§ **BRIEF**
Pull out each line of the listing below that contains the string "width", matching case exactly.

§ **RECORDS FOR THIS TASK**

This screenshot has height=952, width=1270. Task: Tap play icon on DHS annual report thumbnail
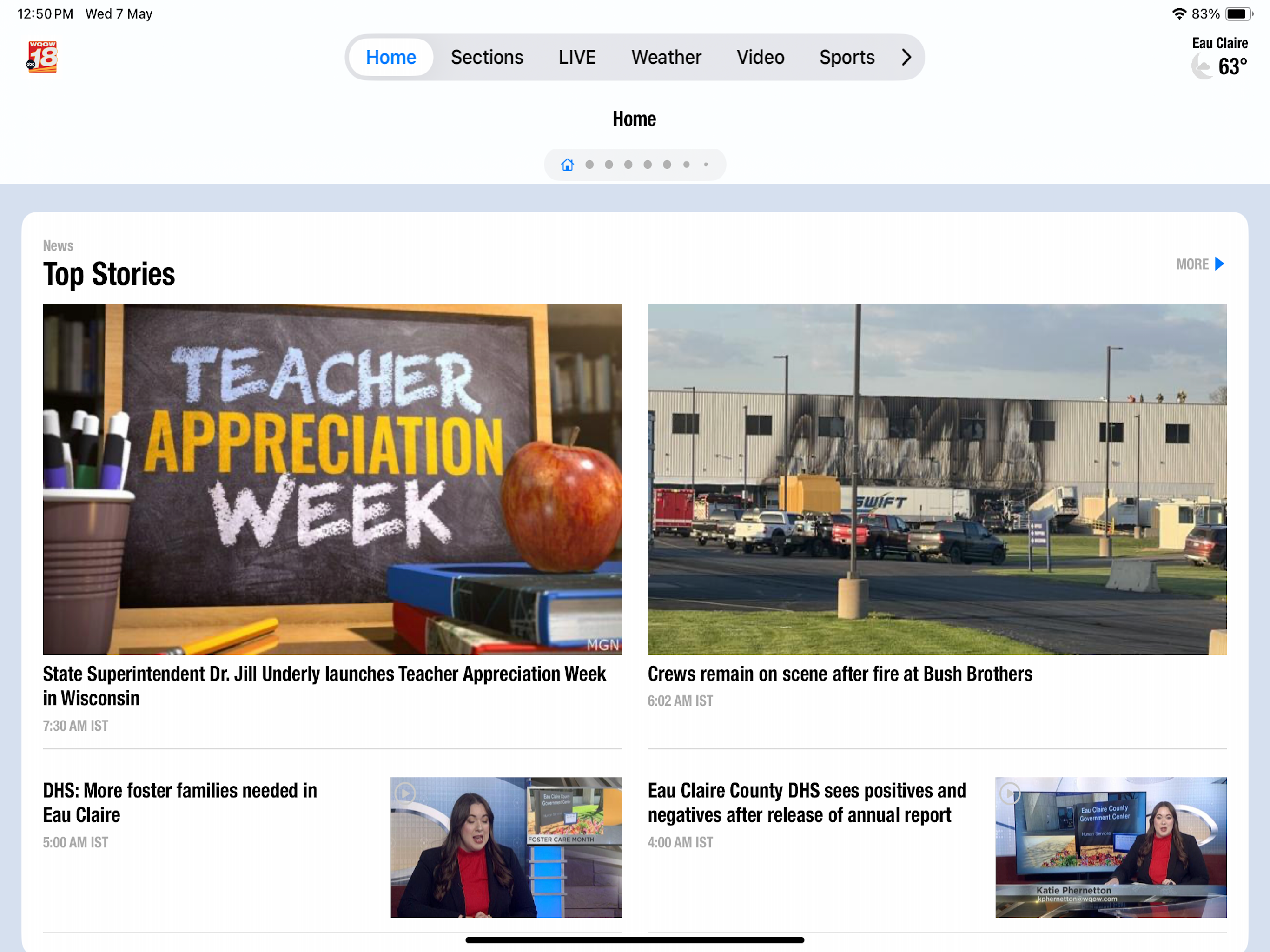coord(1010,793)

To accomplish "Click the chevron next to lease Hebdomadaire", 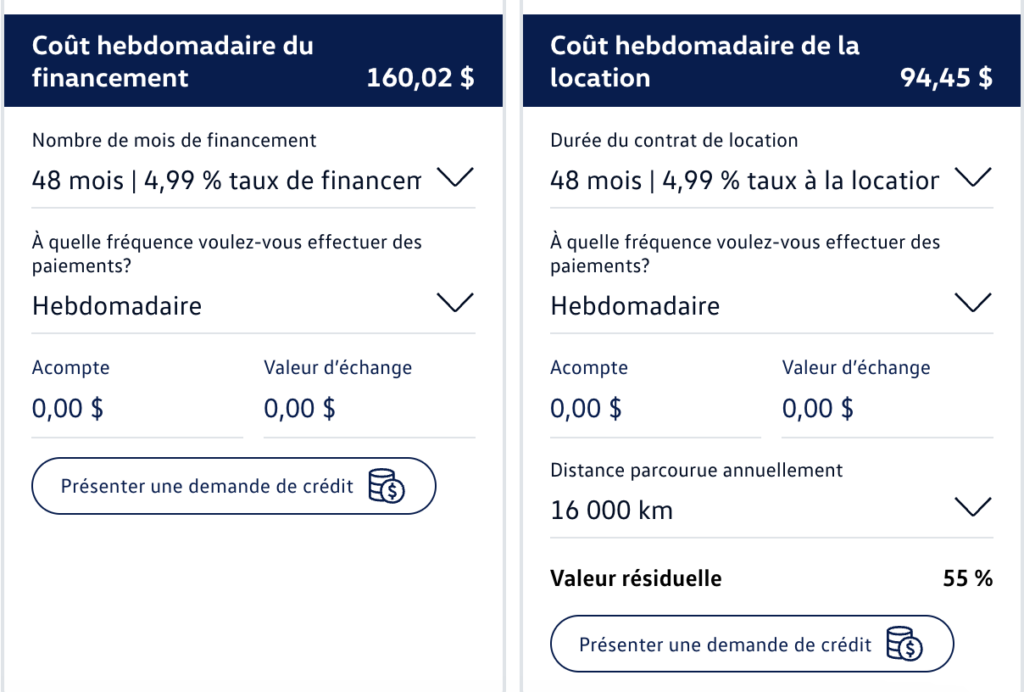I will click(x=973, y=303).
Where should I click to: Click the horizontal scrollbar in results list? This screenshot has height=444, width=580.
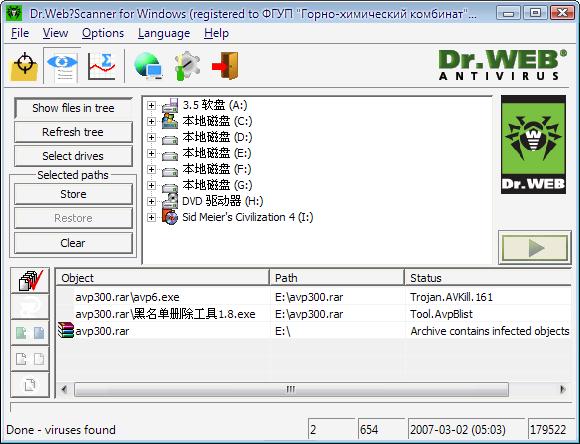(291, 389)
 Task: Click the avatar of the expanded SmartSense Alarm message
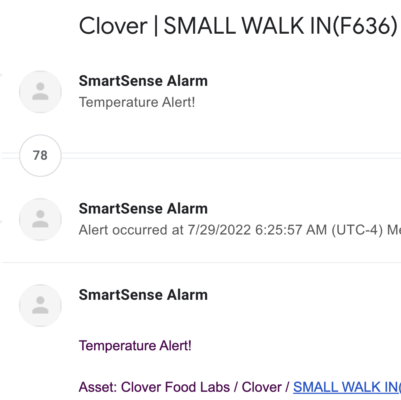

§ **THE REPLY**
This screenshot has height=952, width=1270. Task: Tap play icon on DHS annual report thumbnail
Where should I click to: Click the horizontal scrollbar in results list? This screenshot has height=444, width=580.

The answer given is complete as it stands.